Question #ef831

1 Answer
Dec 26, 2017

Answer:

#"p"K_a - 0.30#

Explanation:

You're dealing with a strong acid-conjugate base buffer here, so right from the start, you know that you can use the Henderson - Hasselbalch equation to find its #"pH"#.

#"pH" = "p"K_a + log( (["conjugate base"])/(["weak acid"]))#

Here

#"p"K_a = - log(K_a)#

with #K_a# being the acid dissociation constant of the weak acid.

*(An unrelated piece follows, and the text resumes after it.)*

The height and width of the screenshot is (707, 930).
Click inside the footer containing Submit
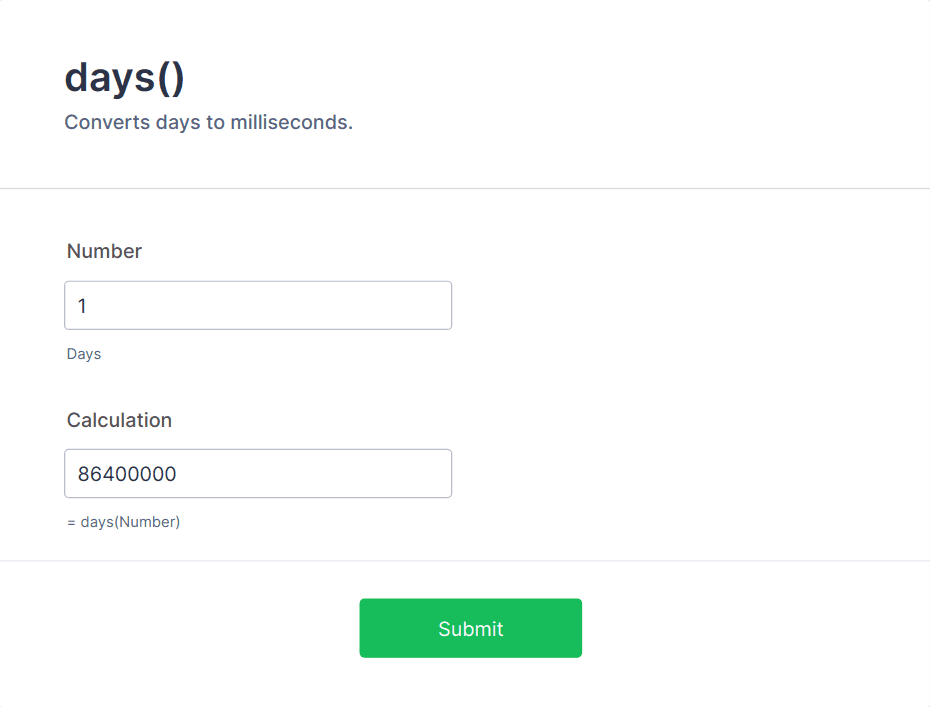tap(700, 628)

In your case, acetic acid, #"CH"_3"COOH"#, is the weak acid and the acetate anion, #"CH"_3"COO"^(-)#, is its conjugate base. The acetate anions are delivered to the solution by the soluble sodium acetate in a #1:1# mole ratio, so you know that you have

#["CH"_3"COO"^(-)] = "0.125 M"#

Notice that your solution contains more weak acid than conjugate base. This tells you that the #"pH"# of the solution will be lower than the #"p"K_a# of the weak acid.

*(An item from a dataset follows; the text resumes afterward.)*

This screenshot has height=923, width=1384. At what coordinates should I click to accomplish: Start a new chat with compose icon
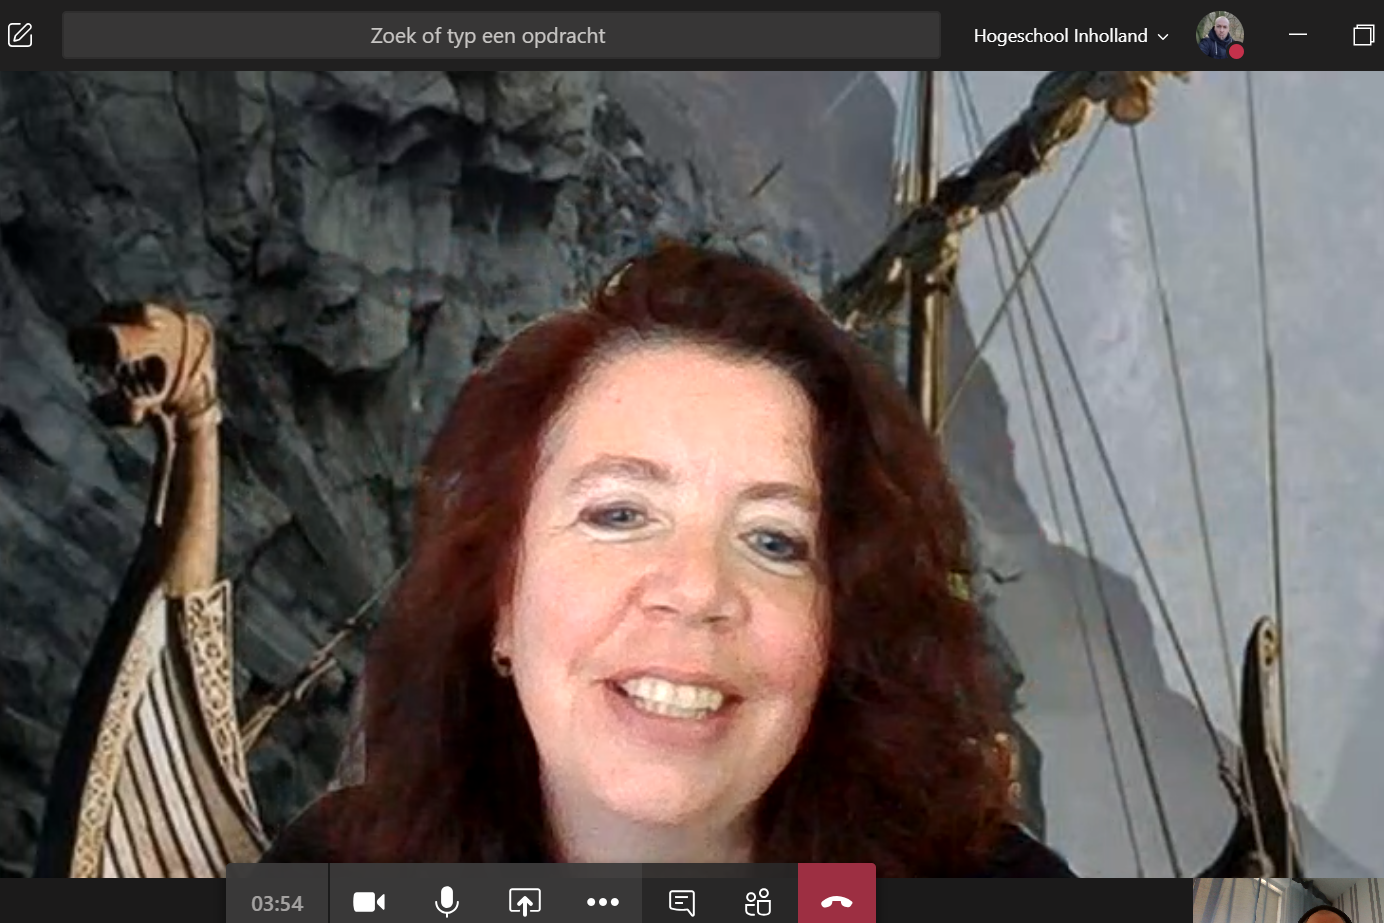coord(20,35)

This is the case becase at equal concentrations of weak acid and conjugate base, the #"pH"# of the solution is actually equal to the #"p"K_a# of the weak acid. So if you have more acid than conjugate, the #"pH"# of the solution will fall below* the #"p"K_a# of the weak acid.

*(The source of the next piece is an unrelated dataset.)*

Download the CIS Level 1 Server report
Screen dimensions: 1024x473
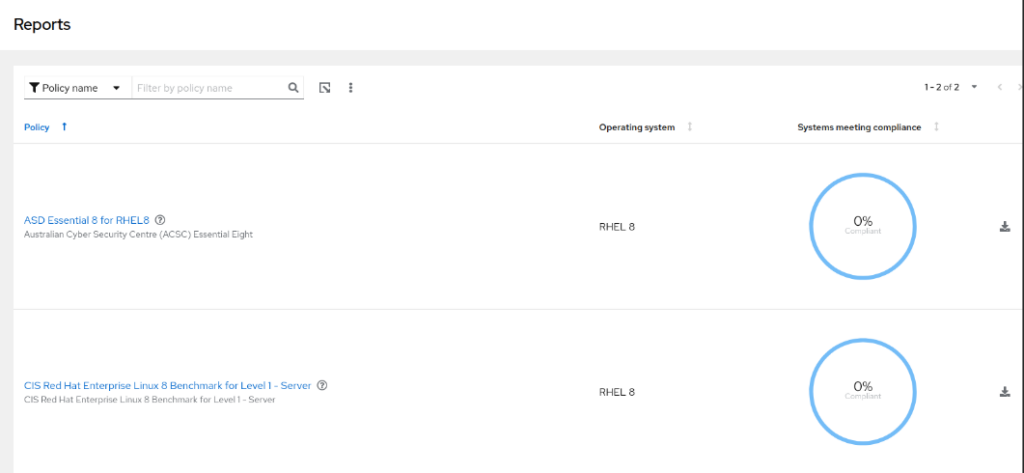pos(1005,392)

Plug in your values to find

#"pH"= "p"K_a + log (( 0.125 color(red)(cancel(color(black)("M"))))/(0.25color(red)(cancel(color(black)("M")))))#

#"pH" = "p"K_a + log(1/2)#

This is equivalent to

#"pH" = "p"K_a + overbrace(log(1))^(color(blue)(=0)) - log(2)#

#"pH" = "p"K_a - log(2)#

#"pH" = "p"K_a - 0.30#

Now all you have to do is to use the #"p"K_a# of acetic acid, which you can find listed here, to find the #"pH"# of the solution. You should round the answer to two decimal places, the number of sig figs you have for the concentration of acetic acid.

Notice that you have

#"pH" = "p"K_a - 0.30 " " < " " "p"K_a#

which is consistent with the fact that the buffer contains more acetic acid than acetate anions.